Dry weather could reignite the California wildfires that killed 21

Tens of thousands of residents have been forced to flee while 155 people are missing

Strong, dry winds may fan new wildfire outbreaks on Wednesday in California’s wine country, where blazes have killed at least 21 people and destroyed 3,500 homes and businesses, fire officials warned.

Gusts of up to 80kph and 10 per cent humidity are forecast for later on Wednesday and into Thursday for the region, where a dozen fires have forced 20,000 people to flee their homes in one of the deadliest wildfire outbreaks in California history, fire officials said.

“The potential for new fires that could grow exponentially as these fires did in such a short time period is there,” said Lynne Tolmachoff, spokeswoman for California Department of Forestry and Fire Protection.

The weather had given firefighters a reprieve on Tuesday as cooler temperatures, lower winds and coastal fog let them make headway against the fires that had burned more than 130,000 acres in Sonoma, Napa, Lake and Mendocino counties, north of San Francisco.

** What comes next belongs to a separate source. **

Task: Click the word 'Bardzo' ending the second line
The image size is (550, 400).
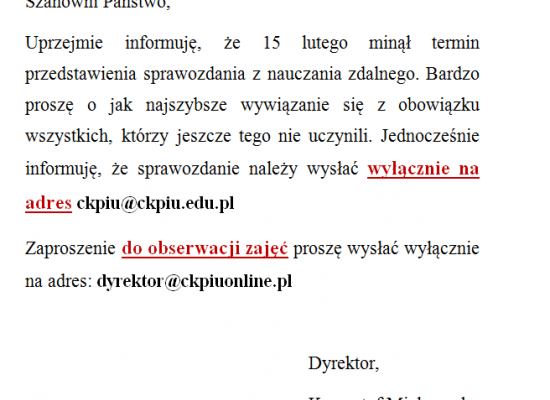Action: [452, 74]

The Sonoma County Sheriff's Office said nine of the fatalities were in its jurisdiction, where 600 people were still missing, although 45 others had been found and some of those unaccounted for may be due to confusion surrounding evacuations.

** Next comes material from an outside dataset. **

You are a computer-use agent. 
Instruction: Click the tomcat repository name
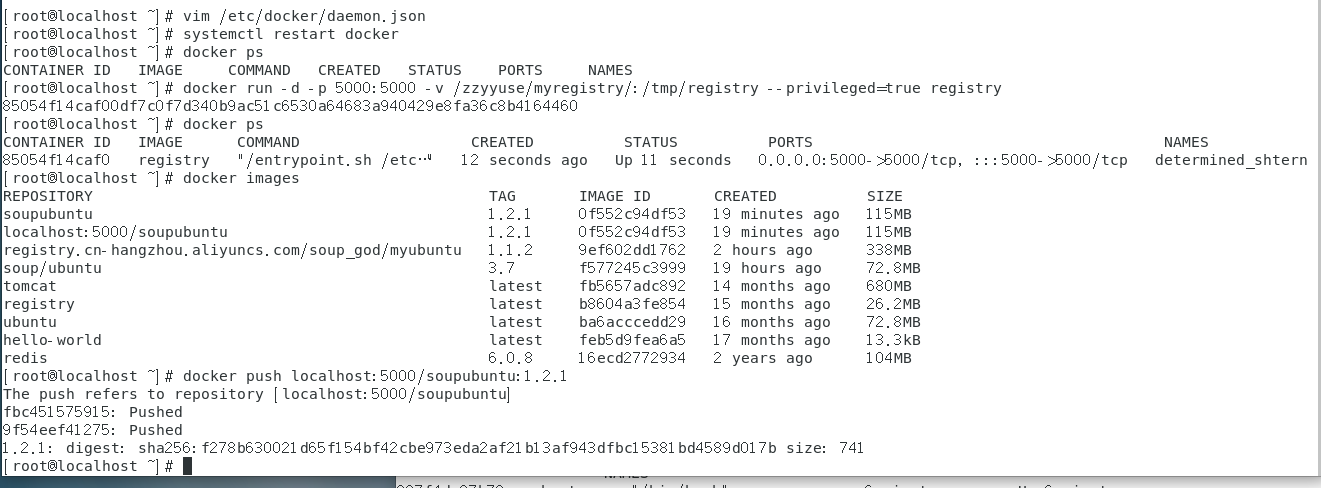(x=30, y=286)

Described as a “terrible tragedy” by Donald Trump, the president said the US federal government will “stand with the people of California”.

In Napa County, the dead included 100-year-old Charles Rippey and his wife Sarah Rippey (98) according to the county sheriff's office.

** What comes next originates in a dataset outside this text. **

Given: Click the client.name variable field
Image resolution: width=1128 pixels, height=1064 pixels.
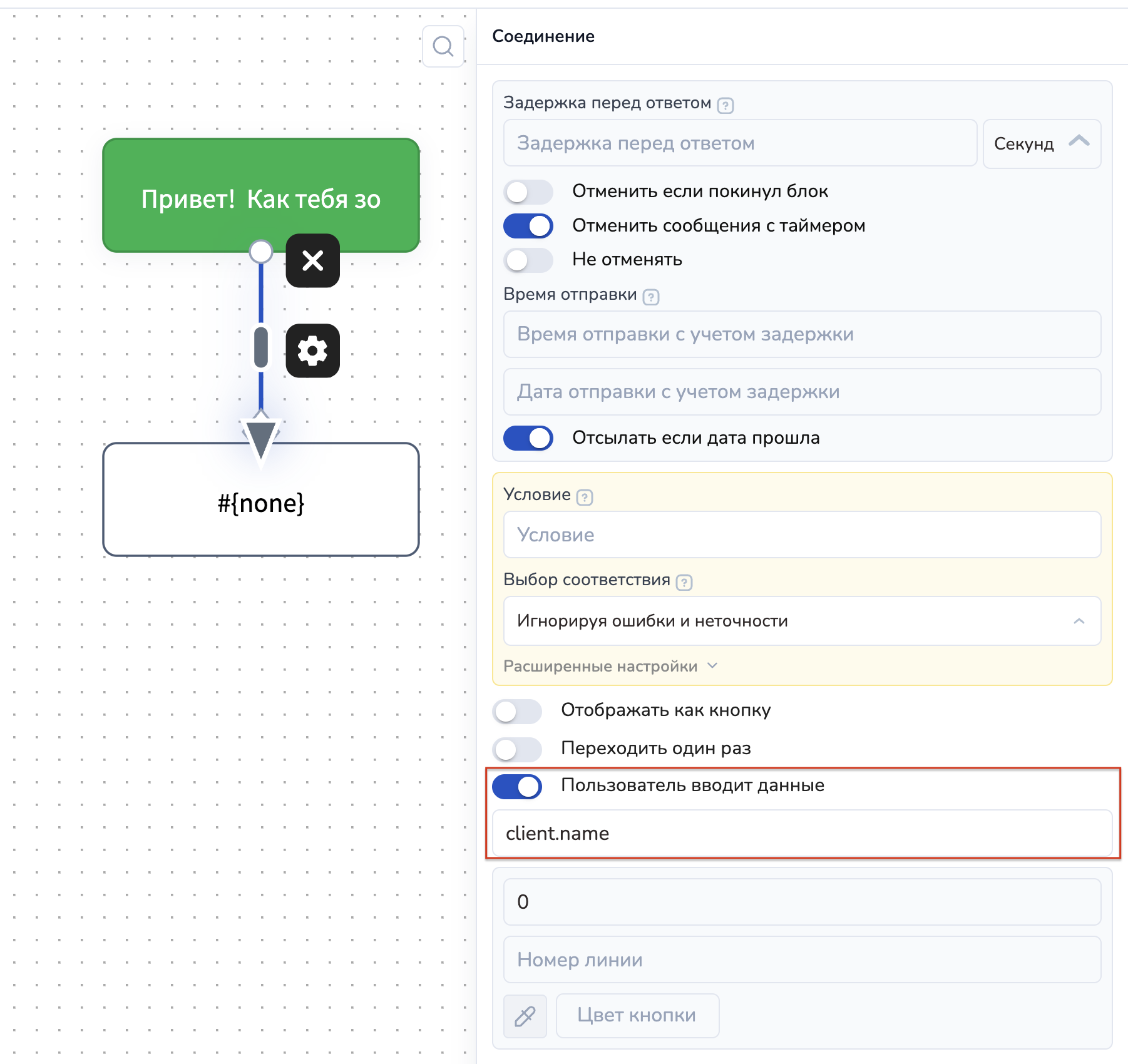Looking at the screenshot, I should click(x=801, y=833).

The couple first met at their elementary school in Wisconsin, close to 90 years ago. "They've basically been together ever since," said one of their sons, Mike Rippey. The couple died when a fast-moving wildfire whipped into their house and they were unable to escape.

No other details on that incident or the other fatalities were immediately available.

On Tuesday crews took advantage of cooler temperatures, lower winds and coastal fog to make headway against the fires but cautioned that homes, wineries and other structures remained at risk.

“We need to jump on it and take advantage of this lull before any other wind jumps up,” said Steve Crawford, a California Fire operations chief, at an afternoon briefing. “There’s a lot of devastation out there, people running around who just lost everything”.

Damage to vineyards

North of San Francisco, the fires reduced houses to ashes in several communities. The city of Santa Rosa was particularly hard hit by the so-called Tubbs Fire, which damaged a Hilton hotel and destroyed a mobile home park.

Tens of thousands of residents were forced to flee, as schools closed and at least two hospitals in Sonoma County were temporarily shuttered.

Napa Valley Vintners, a trade group with 550 members, said it was too early to estimate the economic impact of the fires. At least four wineries had suffered “total or very significant losses,” and at least nine others reported damage to their winery, outbuildings or surrounding vineyards, the group said.

Ninety per cent of grapes had been picked before the fires started, with almost all of those still on the vine Cabernet Savignon, a thick-skinned variety that is not expected to be impacted by smoke from the fires.

In addition to potential damage to vineyards from fire itself, sustained exposure to heavy smoke can taint unpicked grapes, according to wine-making experts.

More than 91,000 homes and businesses served by Pacific Gas & Electric were without power, with most of those customers in Northern California’s Sonoma and Napa counties, and gas was shut off to 28,000 customers, representatives for the utility company said.

California Governor Jerry Brown declared a state of emergency in Napa, Sonoma and five other counties.

In Southern California, the so-called Canyon Fire 2 has spread to 7,500 acres (3035 hectares) in Orange County, destroying 14 structures and damaging 22, fire spokesman Thanh Nguyen said.

The blaze triggered evacuation of 5,000 people in the communities of Anaheim Hills and Orange Hills as it spread through grass and oak trees, he said, and was only 25 per cent contained as of Tuesday afternoon.